Emergency rooms are now filled with these patients. women and people of color are less likely to receive prescription opioids.

“Physicians have been prescribing an enormous amount of opiate pain medication,” says Bart. “We’re dealing with the aftermath.”

“When patients come in severe pain, it’s very easy to reach for an opioid.”

However, some people do not even get that far. “Many patients are exposed to opioid pain medication without meeting a doctor at all,” Barnett says. “much of the heroin epidemic has been fueled by not being able to afford prescription opioids.”

In between synthetic opiates—such as vicodin, oxycodone, and morphine, prescribed by doctors—and opium poppies is the street drug known as heroin. Pure heroin can be almost 100 times more powerful than its prescribed form dilaudid. When heroin is “cut” with fentanyl—50 times more potent than heroin alone, addicts die.

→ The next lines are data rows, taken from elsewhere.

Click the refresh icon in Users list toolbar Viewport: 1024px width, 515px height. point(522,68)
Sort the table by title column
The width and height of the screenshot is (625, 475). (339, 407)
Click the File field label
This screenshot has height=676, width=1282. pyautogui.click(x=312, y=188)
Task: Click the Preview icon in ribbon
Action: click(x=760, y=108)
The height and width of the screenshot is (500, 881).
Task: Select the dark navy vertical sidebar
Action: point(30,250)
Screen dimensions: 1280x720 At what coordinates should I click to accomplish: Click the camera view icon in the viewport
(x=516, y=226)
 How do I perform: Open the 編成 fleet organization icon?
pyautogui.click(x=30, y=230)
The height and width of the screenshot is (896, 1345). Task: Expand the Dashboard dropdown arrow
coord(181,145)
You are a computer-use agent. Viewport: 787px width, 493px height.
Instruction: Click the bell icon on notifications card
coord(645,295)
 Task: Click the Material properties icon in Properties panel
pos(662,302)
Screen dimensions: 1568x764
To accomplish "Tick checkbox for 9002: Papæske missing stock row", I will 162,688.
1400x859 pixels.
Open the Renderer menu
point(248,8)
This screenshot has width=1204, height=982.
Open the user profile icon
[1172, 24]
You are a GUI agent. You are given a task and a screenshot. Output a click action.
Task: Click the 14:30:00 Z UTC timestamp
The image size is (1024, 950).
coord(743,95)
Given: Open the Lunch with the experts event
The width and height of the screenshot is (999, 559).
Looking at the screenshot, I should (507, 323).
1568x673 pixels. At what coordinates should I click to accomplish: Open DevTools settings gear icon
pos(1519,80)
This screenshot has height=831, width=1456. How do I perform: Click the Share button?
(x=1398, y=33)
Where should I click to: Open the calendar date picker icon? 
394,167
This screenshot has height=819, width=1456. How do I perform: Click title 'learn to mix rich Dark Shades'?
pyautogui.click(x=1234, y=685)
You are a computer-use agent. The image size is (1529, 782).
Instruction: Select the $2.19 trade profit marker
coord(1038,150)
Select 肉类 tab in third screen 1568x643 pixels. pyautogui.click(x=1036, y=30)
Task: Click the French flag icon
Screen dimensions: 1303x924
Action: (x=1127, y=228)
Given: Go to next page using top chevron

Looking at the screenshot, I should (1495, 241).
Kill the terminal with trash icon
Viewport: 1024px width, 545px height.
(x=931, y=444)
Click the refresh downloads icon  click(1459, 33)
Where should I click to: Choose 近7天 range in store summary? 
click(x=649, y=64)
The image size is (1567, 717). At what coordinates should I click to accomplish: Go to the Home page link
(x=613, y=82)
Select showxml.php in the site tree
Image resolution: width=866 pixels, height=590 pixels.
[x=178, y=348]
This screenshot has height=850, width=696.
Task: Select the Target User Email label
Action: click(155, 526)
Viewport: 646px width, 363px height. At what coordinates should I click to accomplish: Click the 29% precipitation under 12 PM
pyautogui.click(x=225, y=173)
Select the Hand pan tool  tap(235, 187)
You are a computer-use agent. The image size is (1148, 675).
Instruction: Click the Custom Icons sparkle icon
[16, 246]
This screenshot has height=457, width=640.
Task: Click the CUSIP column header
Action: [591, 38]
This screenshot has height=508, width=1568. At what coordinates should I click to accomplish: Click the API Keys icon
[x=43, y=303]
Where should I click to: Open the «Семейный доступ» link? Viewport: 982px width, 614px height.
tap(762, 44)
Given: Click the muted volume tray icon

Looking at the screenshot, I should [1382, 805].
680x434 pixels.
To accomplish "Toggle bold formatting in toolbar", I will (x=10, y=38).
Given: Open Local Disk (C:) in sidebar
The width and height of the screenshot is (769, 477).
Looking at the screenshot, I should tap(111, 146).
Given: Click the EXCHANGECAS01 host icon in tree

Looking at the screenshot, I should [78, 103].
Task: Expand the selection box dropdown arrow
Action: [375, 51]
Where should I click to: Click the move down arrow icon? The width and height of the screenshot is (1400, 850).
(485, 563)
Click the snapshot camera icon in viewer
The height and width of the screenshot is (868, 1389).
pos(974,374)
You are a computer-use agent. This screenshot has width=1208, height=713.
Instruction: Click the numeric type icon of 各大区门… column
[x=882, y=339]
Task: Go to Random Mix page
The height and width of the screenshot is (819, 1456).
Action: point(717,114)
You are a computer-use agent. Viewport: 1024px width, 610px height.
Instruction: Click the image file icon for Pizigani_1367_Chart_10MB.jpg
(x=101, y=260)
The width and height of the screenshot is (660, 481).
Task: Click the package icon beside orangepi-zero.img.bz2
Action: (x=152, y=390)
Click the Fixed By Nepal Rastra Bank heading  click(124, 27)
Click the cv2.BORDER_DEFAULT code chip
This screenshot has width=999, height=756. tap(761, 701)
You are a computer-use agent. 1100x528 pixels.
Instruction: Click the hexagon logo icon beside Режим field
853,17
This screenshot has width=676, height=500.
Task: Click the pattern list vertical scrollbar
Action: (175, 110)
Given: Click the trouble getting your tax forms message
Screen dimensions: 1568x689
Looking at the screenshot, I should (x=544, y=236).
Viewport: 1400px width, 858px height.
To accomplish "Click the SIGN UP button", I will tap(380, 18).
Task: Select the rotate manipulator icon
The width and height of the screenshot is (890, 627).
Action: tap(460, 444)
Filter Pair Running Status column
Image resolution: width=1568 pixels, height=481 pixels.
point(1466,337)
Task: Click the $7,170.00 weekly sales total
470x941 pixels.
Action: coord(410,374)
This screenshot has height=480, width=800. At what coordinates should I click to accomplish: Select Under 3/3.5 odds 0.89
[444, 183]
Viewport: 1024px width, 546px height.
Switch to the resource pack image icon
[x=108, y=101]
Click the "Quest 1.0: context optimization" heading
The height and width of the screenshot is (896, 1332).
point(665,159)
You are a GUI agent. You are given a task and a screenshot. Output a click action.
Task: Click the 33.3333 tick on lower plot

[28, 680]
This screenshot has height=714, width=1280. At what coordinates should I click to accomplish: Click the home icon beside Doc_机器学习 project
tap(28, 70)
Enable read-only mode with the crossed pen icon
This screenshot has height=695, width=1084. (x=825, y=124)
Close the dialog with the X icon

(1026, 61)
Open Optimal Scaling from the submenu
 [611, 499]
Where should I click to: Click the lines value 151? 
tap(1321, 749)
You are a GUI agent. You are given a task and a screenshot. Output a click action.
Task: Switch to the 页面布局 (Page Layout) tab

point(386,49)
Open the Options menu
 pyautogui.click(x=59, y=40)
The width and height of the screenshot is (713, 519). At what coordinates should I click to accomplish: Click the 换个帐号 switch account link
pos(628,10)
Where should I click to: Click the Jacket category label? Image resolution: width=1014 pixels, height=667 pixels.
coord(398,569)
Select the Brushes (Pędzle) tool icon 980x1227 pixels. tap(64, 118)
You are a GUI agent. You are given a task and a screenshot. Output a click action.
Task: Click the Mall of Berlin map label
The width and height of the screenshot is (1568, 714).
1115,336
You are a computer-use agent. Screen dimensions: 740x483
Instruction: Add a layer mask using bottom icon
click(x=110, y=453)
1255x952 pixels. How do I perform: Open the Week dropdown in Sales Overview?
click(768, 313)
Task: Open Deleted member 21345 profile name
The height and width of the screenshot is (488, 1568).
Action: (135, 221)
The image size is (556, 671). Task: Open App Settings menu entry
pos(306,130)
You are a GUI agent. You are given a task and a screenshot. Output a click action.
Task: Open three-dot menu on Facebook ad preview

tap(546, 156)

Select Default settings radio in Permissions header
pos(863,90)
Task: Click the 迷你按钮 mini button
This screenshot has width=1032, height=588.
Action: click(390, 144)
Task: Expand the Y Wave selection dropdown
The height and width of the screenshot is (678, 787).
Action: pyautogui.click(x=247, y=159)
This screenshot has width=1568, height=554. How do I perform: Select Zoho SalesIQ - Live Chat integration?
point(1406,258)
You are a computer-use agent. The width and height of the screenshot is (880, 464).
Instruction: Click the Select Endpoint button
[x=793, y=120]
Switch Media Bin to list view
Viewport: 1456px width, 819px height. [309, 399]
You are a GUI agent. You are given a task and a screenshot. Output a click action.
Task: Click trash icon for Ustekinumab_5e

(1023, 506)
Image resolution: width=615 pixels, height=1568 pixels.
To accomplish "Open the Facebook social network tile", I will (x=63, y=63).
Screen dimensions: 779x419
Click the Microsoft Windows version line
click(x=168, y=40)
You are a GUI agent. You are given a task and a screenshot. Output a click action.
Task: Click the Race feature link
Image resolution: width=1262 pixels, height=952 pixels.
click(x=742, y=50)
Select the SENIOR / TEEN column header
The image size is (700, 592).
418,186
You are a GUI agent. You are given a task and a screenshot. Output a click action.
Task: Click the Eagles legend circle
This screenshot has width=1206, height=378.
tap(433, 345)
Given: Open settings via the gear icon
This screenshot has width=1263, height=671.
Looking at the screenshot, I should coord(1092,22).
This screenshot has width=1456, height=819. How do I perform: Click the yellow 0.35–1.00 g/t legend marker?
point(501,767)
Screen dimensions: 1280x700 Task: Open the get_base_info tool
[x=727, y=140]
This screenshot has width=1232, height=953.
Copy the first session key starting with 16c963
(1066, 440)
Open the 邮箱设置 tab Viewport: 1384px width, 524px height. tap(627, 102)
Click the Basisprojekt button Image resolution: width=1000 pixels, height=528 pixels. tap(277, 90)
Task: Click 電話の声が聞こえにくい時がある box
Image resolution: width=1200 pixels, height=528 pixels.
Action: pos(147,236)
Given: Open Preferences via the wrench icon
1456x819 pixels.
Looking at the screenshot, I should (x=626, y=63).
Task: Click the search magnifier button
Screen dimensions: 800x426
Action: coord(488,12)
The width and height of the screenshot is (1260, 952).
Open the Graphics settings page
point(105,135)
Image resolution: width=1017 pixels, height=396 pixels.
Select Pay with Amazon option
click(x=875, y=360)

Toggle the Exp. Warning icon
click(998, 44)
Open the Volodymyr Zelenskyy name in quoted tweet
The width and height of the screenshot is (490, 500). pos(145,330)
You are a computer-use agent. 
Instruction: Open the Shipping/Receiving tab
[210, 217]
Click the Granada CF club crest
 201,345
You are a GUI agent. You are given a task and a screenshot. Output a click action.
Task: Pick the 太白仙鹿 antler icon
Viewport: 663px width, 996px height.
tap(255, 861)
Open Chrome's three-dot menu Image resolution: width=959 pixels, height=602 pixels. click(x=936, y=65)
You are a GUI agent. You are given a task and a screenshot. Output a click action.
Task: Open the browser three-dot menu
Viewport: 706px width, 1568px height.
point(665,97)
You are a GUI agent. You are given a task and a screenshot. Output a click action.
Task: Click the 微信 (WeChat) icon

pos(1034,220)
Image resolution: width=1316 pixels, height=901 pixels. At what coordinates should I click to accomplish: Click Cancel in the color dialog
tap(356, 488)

Jimmy Wirnik, director of media and press relations at City Police Department, says that “every minute counts” during a heroin overdose, especially when that heroin is laced with the deadly fentanyl.

“This year there has been an increase in overdoses,” says Wirnik.

“The Special Investigation Unit has historically been our drug addiction treatment department. We have a variety of programs that we can refer the addict to. If the patient has medicaid we refer them to a state run drug rehab facility. If they have health insurance we can refer them to a variety of treatment centers for substance abuse. We have some facilities on our list that specialize in dual diagnosis, couples, LGBT etc..

We have ability to send them out of state if they have health insurance which is better because they need to get away from people and places associated with their heroin addiction. Married addicts with children are sent to rehab for couples programs specializing in family therapy

We also provide them with a list of resources for overcoming addiction. “It’s not a jail approach, but a treatment approach,” he says. “[It’s] a new strategy that has been in place for about a year.”

“If that individual is willing to work with us,” Warnick continues, “we’ll refer them to a licensed social worker.” He notes cases where a detective has transported individuals to sober houses in Taunton, Cape Cod, and Worcester, if there are no beds available in Cambridge.